Nouveaux partenaires privilégiés du Niger et sortie du franc CFA
« Nous sommes engagés dans un processus de recouvrement de notre souveraineté totale […] Il n’est plus question que nos États soient la vache à lait de la France. », « La monnaie est une étape de sortie de cette colonisation »
Abdourahamane Tiani, dimanche 11 février
Abordant les partenariats récemment noués ou renforcés par le Niger avec plusieurs puissances à travers la tournée diplomatique du Premier ministre Ali Mahamane Lamine Zeine, Abdourahamane Tiani réitère son intention de renforcer les relations économiques du Niger avec les États visités, et d’autres, sur la base du respect de la souveraineté de Niamey. « Le Niger rétablira ses relations, qui sont anciennes, avec la Russie, avec l’Iran, avec la Turquie, avec tous les États qui respectent notre dignité et notre souveraineté. » « Nos intérêts ont cessé d’être pris en compte au sein de la CEDEAO », a-t-il déclaré.

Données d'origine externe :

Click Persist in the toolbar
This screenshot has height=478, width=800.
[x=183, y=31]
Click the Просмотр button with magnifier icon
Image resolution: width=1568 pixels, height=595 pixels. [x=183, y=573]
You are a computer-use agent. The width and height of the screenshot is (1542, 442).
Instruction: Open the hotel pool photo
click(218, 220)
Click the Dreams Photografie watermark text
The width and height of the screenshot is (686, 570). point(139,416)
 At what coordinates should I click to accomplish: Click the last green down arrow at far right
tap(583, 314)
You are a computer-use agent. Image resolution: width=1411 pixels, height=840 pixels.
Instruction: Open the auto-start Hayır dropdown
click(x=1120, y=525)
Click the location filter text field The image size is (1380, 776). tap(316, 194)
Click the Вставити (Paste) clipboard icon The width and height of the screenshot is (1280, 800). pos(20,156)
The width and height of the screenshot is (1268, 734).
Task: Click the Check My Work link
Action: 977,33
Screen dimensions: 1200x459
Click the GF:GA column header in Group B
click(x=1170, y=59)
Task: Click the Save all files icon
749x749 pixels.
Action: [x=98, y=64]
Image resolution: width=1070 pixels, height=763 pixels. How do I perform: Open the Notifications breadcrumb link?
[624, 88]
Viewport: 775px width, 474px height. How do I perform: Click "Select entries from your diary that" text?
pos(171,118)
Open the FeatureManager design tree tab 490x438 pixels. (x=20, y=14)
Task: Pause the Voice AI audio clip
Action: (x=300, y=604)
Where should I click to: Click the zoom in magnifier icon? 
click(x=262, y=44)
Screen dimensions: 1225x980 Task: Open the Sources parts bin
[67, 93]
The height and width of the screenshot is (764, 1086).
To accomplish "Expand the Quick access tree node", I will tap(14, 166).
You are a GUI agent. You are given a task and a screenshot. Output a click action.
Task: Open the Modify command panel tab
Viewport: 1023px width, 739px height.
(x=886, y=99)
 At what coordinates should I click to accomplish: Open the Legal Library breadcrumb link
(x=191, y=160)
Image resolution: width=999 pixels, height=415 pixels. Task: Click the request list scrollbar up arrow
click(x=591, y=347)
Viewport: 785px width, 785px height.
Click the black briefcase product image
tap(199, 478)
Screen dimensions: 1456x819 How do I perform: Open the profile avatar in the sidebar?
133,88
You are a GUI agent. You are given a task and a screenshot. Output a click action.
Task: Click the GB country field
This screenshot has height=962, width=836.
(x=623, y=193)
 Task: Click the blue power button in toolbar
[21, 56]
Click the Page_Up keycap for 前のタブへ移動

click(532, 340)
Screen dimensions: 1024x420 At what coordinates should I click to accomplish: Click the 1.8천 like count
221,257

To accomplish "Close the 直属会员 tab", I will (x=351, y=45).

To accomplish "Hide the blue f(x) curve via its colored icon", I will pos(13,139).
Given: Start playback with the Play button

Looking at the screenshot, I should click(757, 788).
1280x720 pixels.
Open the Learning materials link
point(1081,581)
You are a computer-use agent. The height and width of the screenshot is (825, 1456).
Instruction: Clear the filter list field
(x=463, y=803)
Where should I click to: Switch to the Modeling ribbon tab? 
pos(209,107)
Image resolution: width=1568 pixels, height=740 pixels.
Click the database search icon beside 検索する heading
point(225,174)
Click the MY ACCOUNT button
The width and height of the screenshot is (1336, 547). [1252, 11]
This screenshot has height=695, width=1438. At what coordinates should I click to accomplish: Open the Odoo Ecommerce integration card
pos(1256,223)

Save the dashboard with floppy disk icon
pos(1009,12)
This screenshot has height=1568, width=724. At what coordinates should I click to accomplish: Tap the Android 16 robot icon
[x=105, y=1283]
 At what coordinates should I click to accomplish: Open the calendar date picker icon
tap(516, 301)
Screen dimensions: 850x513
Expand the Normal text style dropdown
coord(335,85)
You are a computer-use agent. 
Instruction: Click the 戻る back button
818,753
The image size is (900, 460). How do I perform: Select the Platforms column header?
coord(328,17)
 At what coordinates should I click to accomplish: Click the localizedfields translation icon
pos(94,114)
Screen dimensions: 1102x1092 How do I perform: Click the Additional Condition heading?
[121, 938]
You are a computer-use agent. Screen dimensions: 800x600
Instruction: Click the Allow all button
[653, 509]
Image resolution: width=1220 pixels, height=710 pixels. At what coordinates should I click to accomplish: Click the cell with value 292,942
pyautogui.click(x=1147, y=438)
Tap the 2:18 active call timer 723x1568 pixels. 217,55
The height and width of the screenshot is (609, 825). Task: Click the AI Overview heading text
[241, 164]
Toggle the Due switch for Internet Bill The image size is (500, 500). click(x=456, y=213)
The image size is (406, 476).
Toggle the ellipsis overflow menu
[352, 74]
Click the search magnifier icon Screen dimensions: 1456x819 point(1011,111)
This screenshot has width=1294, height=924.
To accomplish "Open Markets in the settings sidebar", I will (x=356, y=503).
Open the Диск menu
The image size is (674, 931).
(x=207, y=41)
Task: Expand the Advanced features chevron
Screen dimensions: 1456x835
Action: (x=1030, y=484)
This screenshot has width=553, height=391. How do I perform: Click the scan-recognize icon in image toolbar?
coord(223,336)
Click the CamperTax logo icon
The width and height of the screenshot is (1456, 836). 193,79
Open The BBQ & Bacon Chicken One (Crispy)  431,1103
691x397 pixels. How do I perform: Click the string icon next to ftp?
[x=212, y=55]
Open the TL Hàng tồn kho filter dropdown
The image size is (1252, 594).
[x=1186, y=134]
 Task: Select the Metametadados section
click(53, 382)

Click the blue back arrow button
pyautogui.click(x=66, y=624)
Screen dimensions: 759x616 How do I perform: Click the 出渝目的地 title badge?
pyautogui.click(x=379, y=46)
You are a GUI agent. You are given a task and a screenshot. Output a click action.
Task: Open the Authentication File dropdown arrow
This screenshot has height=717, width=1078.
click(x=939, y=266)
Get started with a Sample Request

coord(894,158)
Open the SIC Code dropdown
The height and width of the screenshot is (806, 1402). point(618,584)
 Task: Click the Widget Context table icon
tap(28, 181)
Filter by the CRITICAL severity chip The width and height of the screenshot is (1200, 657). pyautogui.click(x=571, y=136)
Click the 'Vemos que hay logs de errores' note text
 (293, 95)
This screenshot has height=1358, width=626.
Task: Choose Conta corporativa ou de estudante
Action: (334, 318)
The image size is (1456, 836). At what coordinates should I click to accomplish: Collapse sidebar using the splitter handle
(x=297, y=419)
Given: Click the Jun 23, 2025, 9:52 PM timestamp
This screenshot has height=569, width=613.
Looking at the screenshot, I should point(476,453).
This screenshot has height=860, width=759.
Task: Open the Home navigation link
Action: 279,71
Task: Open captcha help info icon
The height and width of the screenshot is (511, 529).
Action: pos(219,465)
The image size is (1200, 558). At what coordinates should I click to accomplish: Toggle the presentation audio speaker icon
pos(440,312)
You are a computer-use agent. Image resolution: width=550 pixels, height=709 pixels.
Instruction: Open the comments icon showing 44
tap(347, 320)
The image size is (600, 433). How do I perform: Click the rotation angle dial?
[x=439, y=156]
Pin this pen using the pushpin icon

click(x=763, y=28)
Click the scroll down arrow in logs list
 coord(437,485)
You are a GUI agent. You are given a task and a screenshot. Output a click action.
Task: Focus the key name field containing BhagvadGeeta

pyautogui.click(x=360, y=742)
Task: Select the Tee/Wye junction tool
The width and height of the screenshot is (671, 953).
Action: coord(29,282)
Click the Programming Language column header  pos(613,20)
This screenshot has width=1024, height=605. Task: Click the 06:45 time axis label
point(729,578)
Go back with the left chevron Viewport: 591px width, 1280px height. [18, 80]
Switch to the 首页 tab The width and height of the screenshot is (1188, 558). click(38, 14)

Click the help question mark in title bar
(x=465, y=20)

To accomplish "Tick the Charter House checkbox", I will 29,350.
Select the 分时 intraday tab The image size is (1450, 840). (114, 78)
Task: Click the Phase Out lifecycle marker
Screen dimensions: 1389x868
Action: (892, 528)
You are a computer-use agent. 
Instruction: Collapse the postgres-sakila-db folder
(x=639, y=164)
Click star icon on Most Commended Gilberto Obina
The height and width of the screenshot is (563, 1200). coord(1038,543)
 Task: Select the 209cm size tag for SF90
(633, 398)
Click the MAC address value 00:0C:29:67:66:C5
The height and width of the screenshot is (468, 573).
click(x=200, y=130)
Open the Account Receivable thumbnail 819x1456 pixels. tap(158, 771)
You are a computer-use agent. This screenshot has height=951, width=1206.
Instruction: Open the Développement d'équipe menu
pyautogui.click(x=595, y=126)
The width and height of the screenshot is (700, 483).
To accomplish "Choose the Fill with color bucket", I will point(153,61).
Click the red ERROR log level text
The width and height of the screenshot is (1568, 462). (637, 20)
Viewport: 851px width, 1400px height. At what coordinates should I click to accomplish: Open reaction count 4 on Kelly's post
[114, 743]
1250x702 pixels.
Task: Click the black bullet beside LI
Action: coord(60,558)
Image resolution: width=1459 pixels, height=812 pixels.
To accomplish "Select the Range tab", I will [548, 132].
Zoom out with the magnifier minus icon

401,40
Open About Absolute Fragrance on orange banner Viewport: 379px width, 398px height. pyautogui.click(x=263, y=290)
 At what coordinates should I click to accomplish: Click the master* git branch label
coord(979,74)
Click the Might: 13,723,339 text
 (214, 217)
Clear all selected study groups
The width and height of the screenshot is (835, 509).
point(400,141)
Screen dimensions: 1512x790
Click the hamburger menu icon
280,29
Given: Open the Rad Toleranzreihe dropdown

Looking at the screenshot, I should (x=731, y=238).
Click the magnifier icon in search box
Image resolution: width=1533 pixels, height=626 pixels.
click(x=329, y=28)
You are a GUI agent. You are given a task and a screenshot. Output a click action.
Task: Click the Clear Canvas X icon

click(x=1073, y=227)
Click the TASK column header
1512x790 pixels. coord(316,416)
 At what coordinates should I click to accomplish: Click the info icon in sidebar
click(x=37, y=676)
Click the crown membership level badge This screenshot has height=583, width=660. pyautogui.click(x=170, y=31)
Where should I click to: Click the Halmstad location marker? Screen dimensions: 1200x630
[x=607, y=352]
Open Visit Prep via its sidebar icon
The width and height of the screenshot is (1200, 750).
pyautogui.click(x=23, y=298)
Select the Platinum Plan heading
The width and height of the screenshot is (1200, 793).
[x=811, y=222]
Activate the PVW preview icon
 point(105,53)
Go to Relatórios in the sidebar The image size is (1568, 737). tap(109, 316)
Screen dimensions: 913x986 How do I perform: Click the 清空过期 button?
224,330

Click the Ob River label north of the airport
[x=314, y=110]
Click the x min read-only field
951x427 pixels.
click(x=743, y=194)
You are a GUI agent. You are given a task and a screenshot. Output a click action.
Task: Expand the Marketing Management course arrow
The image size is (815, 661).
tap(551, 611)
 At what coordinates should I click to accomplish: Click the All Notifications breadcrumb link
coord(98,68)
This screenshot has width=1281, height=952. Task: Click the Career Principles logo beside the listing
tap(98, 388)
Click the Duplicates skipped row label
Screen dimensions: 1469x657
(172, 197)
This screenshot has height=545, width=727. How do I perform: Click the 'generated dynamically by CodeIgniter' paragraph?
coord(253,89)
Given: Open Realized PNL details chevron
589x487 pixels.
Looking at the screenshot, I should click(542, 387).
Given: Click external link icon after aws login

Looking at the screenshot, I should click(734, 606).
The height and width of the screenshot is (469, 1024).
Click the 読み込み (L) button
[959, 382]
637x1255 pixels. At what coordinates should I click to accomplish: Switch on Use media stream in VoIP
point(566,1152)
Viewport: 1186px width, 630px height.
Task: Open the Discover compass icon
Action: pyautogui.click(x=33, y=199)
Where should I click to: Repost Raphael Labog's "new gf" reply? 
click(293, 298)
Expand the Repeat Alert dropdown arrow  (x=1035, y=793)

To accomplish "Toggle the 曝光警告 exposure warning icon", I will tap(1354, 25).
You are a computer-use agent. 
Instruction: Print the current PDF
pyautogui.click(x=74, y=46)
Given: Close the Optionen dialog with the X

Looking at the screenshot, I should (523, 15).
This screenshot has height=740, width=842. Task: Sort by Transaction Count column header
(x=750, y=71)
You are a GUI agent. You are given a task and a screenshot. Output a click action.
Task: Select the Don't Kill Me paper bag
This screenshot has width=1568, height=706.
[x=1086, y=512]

Houleuses depuis le putsch du CNSP, l’expulsion des troupes hexagonales du territoire nigérien et l’attitude tranchée de Paris à l’égard des nouvelles autorités militaires nigériennes, les relations avec la France ont été sèchement commentées par Abdourahamane Tiani qui rapporte des propos prêtés à des responsables européens, dont le président Emmanuel Macron. « En août 2023, […] un pays de l’Union européenne avait proposé d’aller vers les nouvelles autorités du Niger pour essayer de négocier », afin de sortir de la crise diplomatique consécutive au putsch du 26 juillet. « Le Niger ne vous appartient pas. Le Niger appartient à la France », aurait alors rétorqué le président français.
« Chaque chose en son temps », a-t-il répondu au sujet du maintien du Niger au sein de l’UEMOA. « Nous sommes engagés dans un processus de recouvrement de notre souveraineté totale […] Il n’est plus question que nos États soient la vache à lait de la France. », « La monnaie est une étape de sortie de cette colonisation », explique le général Tiani.
Rappelons qu’en novembre dernier, les ministres de l’économie et des finances de l’Alliance des Etats du Sahel avaient notamment recommandé la création d’un fonds de stabilisation et d’une banque d’investissement. Un premier pas alors posé vers une sortie du franc CFA, monnaie commune aux 8 pays de l’UEMOA.